On that basis I'd say jVCF can represent variation on directed, acyclic graphs.

bricoletc commented 4 years ago

I think gramtools paper definition of a site requires DAG:

is outdegree(v) for a node v ∈ V , which is the number of edges (v, w) ∈ E where
w ∈ V . The second is an ordering of nodes in paths: for all paths (v i , .., v j , .., v n )
in G and j ∈ [i, n), node v j <= v j+1 . We define a site as a set of nodes s(v 1 , v 2 ) =
{v ∈ V |v 1 6 v 6 v 2 } for which outdegree(v 1 ) > 1 and v 2 is the first node where all
paths from v 1 end.
bricoletc commented 4 years ago

On the other hand, we could say that jVCF itself doesn't care what the graph is; it could be bidirected and have cycles; all that matters is that a set of variant sites is described, and the relationship between them is recorded.

leoisl commented 4 years ago

PS: after writing this, I think all of this is mainly what you wrote in your last comment, but will still leave it here...

Ahm, that is interesting... I am starting to think that jVCF don't even care if it represents a graph. It might represent a data structure that is more general than a graph. For example, all that we care to describe each site is mostly the alleles in the site, genotyping, haplogroup, etc:

image

And child map just represents an element inclusion property: image

A PRG is much more specific than this. It represents all the genomic allele sequences (some of the nodes - jVCF do not represent all of these, it might hide some), all the variations (other nodes), and how each sequence relates with each other and how sites include these sequences (edges - jVCF does not care how sequences relate to each other, it just needs the alleles; and it does not care about the structure of the site, it just needs the alleles of the site).

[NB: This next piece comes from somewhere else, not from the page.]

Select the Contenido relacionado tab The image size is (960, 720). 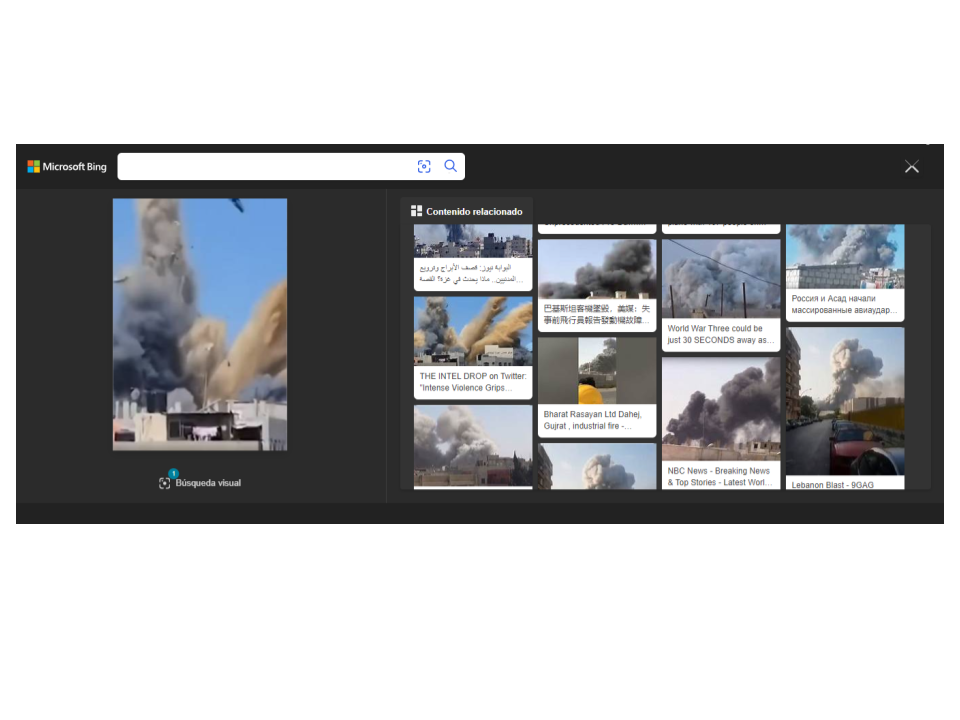pyautogui.click(x=467, y=211)
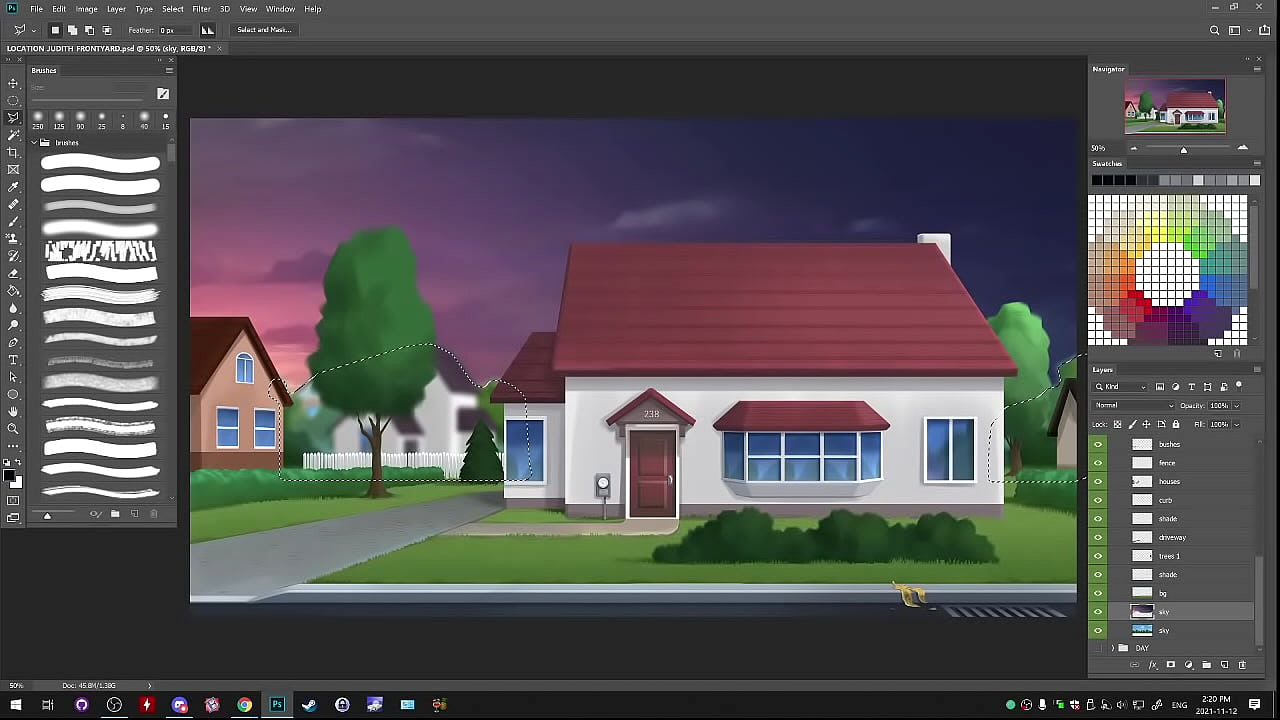Hide the bushes layer
The image size is (1280, 720).
click(x=1098, y=444)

I think the spec description should be kept WRT NCDAGs, as it is a lot easier to reason about. But at the end of the spec, you might want to add a paragraph saying that jVCF can actually represent more general structures than NCDAGs

bricoletc commented 4 years ago

Or we could do the opposite, say what it represents, and how (as you say) that's not necessarily tied to what the sequence graph looks like, or how the sequence graph is represented, and then say we developed jVCF in context of NCDAGs?

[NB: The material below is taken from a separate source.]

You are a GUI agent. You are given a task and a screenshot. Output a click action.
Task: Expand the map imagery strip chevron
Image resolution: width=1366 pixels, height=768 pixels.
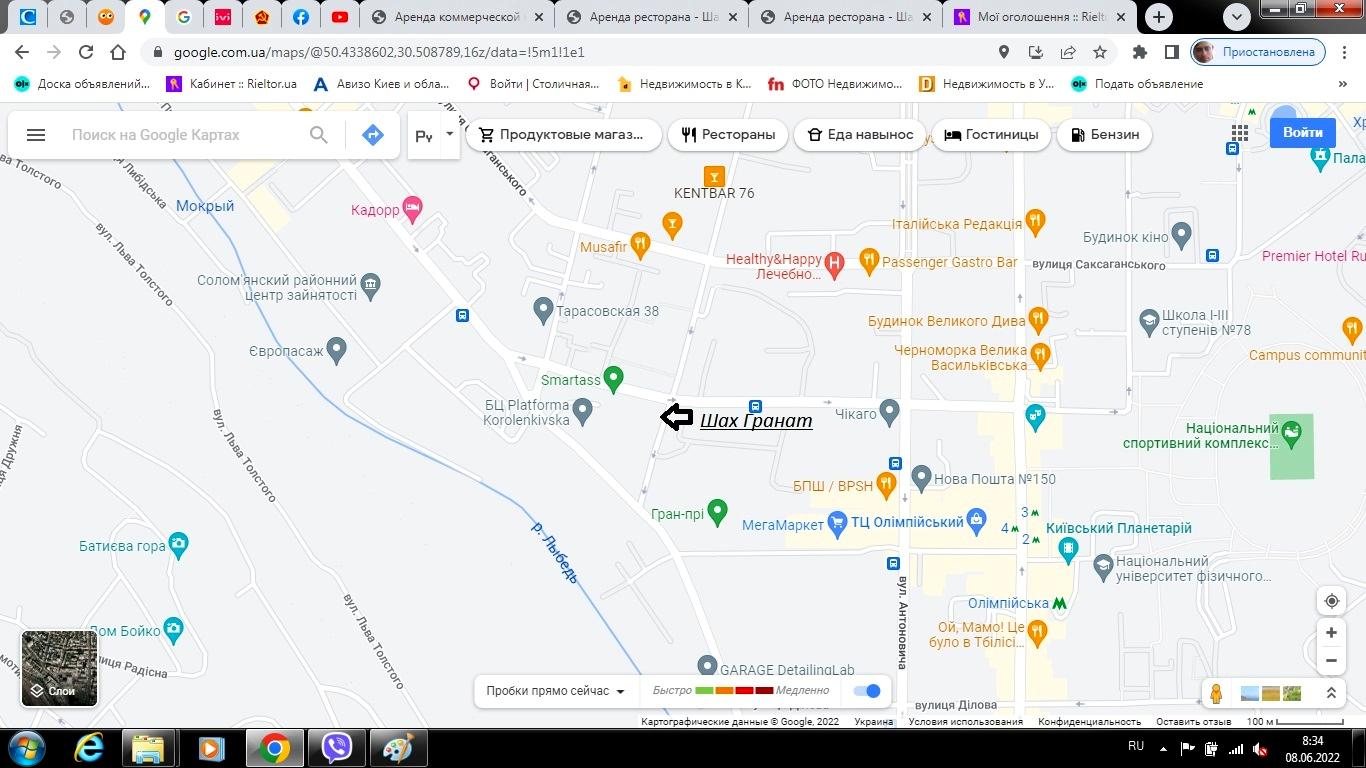click(1331, 693)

leoisl commented 4 years ago

yeah, that would be nice! But would this trigger too many changes in your spec?

bricoletc commented 3 years ago

@leoisl i propose in branches/dev to change the graph restrictions section to requirements section, as so:

## Requirements
jVCF assumes:

* Variant sites have been defined on the genome graph
* Variant sites can be contained in other variant sites. It is known which sites
  are contained in which others.

For the latter point, a site contained in another occurs in a given sequence background.
Each sequence background must be labeled with a unique positive integer, called its **haplogroup**.
See this [toy graph](#example) for an example.

THere's a comment in the markdown about in the context of gramtools, it being developed for nested DAGs/NCDAGs, but I think this is enough?